• [The task]
The output should be all entries, each matching the original exactly.

• [Dataset entries]
____________________

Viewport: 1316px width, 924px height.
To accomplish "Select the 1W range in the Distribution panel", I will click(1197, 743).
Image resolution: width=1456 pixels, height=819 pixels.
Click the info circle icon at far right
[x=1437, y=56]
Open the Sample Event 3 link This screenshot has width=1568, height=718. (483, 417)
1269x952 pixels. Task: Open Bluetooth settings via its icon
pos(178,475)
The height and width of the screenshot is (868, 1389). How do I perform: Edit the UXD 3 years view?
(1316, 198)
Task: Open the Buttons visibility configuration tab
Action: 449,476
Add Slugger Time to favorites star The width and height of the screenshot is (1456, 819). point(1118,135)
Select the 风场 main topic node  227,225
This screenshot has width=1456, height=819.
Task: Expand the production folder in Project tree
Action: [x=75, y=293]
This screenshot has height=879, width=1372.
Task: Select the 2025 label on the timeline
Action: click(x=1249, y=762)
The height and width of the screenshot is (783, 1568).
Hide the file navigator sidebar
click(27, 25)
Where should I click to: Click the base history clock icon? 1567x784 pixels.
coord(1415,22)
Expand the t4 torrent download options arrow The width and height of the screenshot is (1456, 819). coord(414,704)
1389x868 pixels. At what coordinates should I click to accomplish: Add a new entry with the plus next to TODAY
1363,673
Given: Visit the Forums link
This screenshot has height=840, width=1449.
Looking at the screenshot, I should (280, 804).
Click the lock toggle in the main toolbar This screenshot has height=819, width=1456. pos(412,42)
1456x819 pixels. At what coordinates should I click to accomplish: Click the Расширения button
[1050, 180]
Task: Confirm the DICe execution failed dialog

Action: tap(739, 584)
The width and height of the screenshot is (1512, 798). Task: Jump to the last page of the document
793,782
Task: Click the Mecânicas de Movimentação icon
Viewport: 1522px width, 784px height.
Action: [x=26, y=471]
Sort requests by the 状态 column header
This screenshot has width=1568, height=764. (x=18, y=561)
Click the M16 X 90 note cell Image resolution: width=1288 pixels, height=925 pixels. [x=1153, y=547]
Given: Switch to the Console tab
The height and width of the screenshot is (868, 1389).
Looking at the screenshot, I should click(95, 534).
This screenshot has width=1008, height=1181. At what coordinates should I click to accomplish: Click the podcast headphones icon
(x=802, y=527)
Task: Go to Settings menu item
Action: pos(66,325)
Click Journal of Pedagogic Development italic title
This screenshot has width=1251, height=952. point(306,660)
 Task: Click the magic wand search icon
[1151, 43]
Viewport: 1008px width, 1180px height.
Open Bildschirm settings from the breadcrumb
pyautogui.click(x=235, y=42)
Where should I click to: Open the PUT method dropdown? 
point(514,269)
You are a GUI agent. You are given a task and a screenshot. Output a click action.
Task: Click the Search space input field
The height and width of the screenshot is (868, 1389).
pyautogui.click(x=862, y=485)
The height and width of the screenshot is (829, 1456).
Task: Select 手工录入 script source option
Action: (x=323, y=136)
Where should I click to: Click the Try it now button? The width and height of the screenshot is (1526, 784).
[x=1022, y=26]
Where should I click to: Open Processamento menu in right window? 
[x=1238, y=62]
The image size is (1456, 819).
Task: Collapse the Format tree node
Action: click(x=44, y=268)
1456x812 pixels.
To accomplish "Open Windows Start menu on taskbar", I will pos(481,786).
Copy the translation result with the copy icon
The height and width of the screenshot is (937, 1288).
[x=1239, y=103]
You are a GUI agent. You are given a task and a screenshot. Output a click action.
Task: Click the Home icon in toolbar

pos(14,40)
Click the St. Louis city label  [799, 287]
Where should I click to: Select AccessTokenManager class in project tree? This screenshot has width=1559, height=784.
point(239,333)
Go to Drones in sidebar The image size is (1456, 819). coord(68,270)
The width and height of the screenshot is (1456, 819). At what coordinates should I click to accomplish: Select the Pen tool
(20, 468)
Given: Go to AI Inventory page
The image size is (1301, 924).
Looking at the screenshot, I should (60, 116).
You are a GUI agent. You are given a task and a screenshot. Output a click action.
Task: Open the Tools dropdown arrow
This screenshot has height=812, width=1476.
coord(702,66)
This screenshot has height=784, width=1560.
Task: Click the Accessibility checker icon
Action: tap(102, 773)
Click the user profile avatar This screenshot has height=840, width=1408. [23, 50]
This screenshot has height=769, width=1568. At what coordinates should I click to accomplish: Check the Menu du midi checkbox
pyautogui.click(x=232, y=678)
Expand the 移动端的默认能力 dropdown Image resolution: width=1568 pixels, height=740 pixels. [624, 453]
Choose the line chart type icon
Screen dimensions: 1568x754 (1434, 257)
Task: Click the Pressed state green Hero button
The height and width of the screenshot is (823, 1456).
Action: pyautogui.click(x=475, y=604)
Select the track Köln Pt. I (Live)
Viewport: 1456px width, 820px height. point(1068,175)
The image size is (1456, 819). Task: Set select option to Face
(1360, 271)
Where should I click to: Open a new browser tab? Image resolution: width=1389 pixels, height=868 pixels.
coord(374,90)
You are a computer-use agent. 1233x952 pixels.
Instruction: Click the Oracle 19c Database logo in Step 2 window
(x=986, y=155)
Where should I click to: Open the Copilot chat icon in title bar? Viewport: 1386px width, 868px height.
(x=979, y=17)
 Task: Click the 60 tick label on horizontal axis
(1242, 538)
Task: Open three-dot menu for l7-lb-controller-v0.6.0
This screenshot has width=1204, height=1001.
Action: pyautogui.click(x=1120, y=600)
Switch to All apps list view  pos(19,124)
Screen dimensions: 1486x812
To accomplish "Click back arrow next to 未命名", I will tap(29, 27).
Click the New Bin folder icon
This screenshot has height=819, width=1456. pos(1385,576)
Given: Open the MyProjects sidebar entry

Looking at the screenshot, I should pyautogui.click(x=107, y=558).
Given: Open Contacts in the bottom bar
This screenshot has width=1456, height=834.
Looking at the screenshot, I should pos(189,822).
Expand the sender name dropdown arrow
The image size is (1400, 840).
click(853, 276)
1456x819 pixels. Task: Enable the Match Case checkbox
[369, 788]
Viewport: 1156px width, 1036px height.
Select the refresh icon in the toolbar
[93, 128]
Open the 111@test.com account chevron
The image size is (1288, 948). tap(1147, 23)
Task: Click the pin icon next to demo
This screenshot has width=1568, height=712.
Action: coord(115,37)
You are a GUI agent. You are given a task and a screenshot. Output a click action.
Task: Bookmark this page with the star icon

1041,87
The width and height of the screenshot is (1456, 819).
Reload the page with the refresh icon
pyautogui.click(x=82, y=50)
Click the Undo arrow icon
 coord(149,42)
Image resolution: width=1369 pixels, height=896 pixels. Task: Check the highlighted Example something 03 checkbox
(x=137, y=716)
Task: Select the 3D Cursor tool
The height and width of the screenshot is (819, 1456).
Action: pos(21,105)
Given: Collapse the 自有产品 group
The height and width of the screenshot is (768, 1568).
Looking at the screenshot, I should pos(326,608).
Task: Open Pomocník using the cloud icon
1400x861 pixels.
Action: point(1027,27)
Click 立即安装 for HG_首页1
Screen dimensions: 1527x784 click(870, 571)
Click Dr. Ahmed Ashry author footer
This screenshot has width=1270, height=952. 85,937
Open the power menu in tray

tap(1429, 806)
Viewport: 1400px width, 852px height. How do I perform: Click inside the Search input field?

____________________

• [Solution to this task]
Viewport: 1316px width, 924px height.
To accomplish "Select the 1W range in the Distribution panel", I will click(1197, 743).
Image resolution: width=1456 pixels, height=819 pixels.
Click the info circle icon at far right
[x=1437, y=56]
Open the Sample Event 3 link This screenshot has width=1568, height=718. (483, 417)
1269x952 pixels. Task: Open Bluetooth settings via its icon
pos(178,475)
The height and width of the screenshot is (868, 1389). How do I perform: Edit the UXD 3 years view?
(1316, 198)
Task: Open the Buttons visibility configuration tab
Action: 449,476
Add Slugger Time to favorites star The width and height of the screenshot is (1456, 819). point(1118,135)
Select the 风场 main topic node  227,225
This screenshot has width=1456, height=819.
Task: Expand the production folder in Project tree
Action: [x=75, y=293]
This screenshot has height=879, width=1372.
Task: Select the 2025 label on the timeline
Action: click(x=1249, y=762)
The height and width of the screenshot is (783, 1568).
Hide the file navigator sidebar
click(27, 25)
Where should I click to: Click the base history clock icon? 1567x784 pixels.
coord(1415,22)
Expand the t4 torrent download options arrow The width and height of the screenshot is (1456, 819). coord(414,704)
1389x868 pixels. At what coordinates should I click to accomplish: Add a new entry with the plus next to TODAY
1363,673
Given: Visit the Forums link
This screenshot has height=840, width=1449.
Looking at the screenshot, I should (280, 804).
Click the lock toggle in the main toolbar This screenshot has height=819, width=1456. pos(412,42)
1456x819 pixels. At what coordinates should I click to accomplish: Click the Расширения button
[1050, 180]
Task: Confirm the DICe execution failed dialog

Action: tap(739, 584)
The width and height of the screenshot is (1512, 798). Task: Jump to the last page of the document
793,782
Task: Click the Mecânicas de Movimentação icon
Viewport: 1522px width, 784px height.
Action: [x=26, y=471]
Sort requests by the 状态 column header
This screenshot has width=1568, height=764. (x=18, y=561)
Click the M16 X 90 note cell Image resolution: width=1288 pixels, height=925 pixels. [x=1153, y=547]
Given: Switch to the Console tab
The height and width of the screenshot is (868, 1389).
Looking at the screenshot, I should click(95, 534).
This screenshot has width=1008, height=1181. At what coordinates should I click to accomplish: Click the podcast headphones icon
(x=802, y=527)
Task: Go to Settings menu item
Action: pos(66,325)
Click Journal of Pedagogic Development italic title
This screenshot has width=1251, height=952. point(306,660)
 Task: Click the magic wand search icon
[1151, 43]
Viewport: 1008px width, 1180px height.
Open Bildschirm settings from the breadcrumb
pyautogui.click(x=235, y=42)
Where should I click to: Open the PUT method dropdown? 
point(514,269)
You are a GUI agent. You are given a task and a screenshot. Output a click action.
Task: Click the Search space input field
The height and width of the screenshot is (868, 1389).
pyautogui.click(x=862, y=485)
The height and width of the screenshot is (829, 1456).
Task: Select 手工录入 script source option
Action: (x=323, y=136)
Where should I click to: Click the Try it now button? The width and height of the screenshot is (1526, 784).
[x=1022, y=26]
Where should I click to: Open Processamento menu in right window? 
[x=1238, y=62]
The image size is (1456, 819).
Task: Collapse the Format tree node
Action: click(x=44, y=268)
1456x812 pixels.
To accomplish "Open Windows Start menu on taskbar", I will pos(481,786).
Copy the translation result with the copy icon
The height and width of the screenshot is (937, 1288).
[x=1239, y=103]
You are a GUI agent. You are given a task and a screenshot. Output a click action.
Task: Click the Home icon in toolbar

pos(14,40)
Click the St. Louis city label  [799, 287]
Where should I click to: Select AccessTokenManager class in project tree? This screenshot has width=1559, height=784.
point(239,333)
Go to Drones in sidebar The image size is (1456, 819). coord(68,270)
The width and height of the screenshot is (1456, 819). At what coordinates should I click to accomplish: Select the Pen tool
(20, 468)
Given: Go to AI Inventory page
The image size is (1301, 924).
Looking at the screenshot, I should (60, 116).
You are a GUI agent. You are given a task and a screenshot. Output a click action.
Task: Open the Tools dropdown arrow
This screenshot has height=812, width=1476.
coord(702,66)
This screenshot has height=784, width=1560.
Task: Click the Accessibility checker icon
Action: tap(102, 773)
Click the user profile avatar This screenshot has height=840, width=1408. [23, 50]
This screenshot has height=769, width=1568. At what coordinates should I click to accomplish: Check the Menu du midi checkbox
pyautogui.click(x=232, y=678)
Expand the 移动端的默认能力 dropdown Image resolution: width=1568 pixels, height=740 pixels. [624, 453]
Choose the line chart type icon
Screen dimensions: 1568x754 (1434, 257)
Task: Click the Pressed state green Hero button
The height and width of the screenshot is (823, 1456).
Action: pyautogui.click(x=475, y=604)
Select the track Köln Pt. I (Live)
Viewport: 1456px width, 820px height. point(1068,175)
The image size is (1456, 819). Task: Set select option to Face
(1360, 271)
Where should I click to: Open a new browser tab? Image resolution: width=1389 pixels, height=868 pixels.
coord(374,90)
You are a computer-use agent. 1233x952 pixels.
Instruction: Click the Oracle 19c Database logo in Step 2 window
(x=986, y=155)
Where should I click to: Open the Copilot chat icon in title bar? Viewport: 1386px width, 868px height.
(x=979, y=17)
 Task: Click the 60 tick label on horizontal axis
(1242, 538)
Task: Open three-dot menu for l7-lb-controller-v0.6.0
This screenshot has width=1204, height=1001.
Action: pyautogui.click(x=1120, y=600)
Switch to All apps list view  pos(19,124)
Screen dimensions: 1486x812
To accomplish "Click back arrow next to 未命名", I will tap(29, 27).
Click the New Bin folder icon
This screenshot has height=819, width=1456. pos(1385,576)
Given: Open the MyProjects sidebar entry

Looking at the screenshot, I should pyautogui.click(x=107, y=558).
Given: Open Contacts in the bottom bar
This screenshot has width=1456, height=834.
Looking at the screenshot, I should pos(189,822).
Expand the sender name dropdown arrow
The image size is (1400, 840).
click(853, 276)
1456x819 pixels. Task: Enable the Match Case checkbox
[369, 788]
Viewport: 1156px width, 1036px height.
Select the refresh icon in the toolbar
[93, 128]
Open the 111@test.com account chevron
The image size is (1288, 948). tap(1147, 23)
Task: Click the pin icon next to demo
This screenshot has width=1568, height=712.
Action: coord(115,37)
You are a GUI agent. You are given a task and a screenshot. Output a click action.
Task: Bookmark this page with the star icon

1041,87
The width and height of the screenshot is (1456, 819).
Reload the page with the refresh icon
pyautogui.click(x=82, y=50)
Click the Undo arrow icon
 coord(149,42)
Image resolution: width=1369 pixels, height=896 pixels. Task: Check the highlighted Example something 03 checkbox
(x=137, y=716)
Task: Select the 3D Cursor tool
The height and width of the screenshot is (819, 1456).
Action: pos(21,105)
Given: Collapse the 自有产品 group
The height and width of the screenshot is (768, 1568).
Looking at the screenshot, I should pos(326,608).
Task: Open Pomocník using the cloud icon
1400x861 pixels.
Action: point(1027,27)
Click 立即安装 for HG_首页1
Screen dimensions: 1527x784 click(870, 571)
Click Dr. Ahmed Ashry author footer
This screenshot has width=1270, height=952. 85,937
Open the power menu in tray

tap(1429, 806)
Viewport: 1400px width, 852px height. How do I perform: Click inside the Search input field?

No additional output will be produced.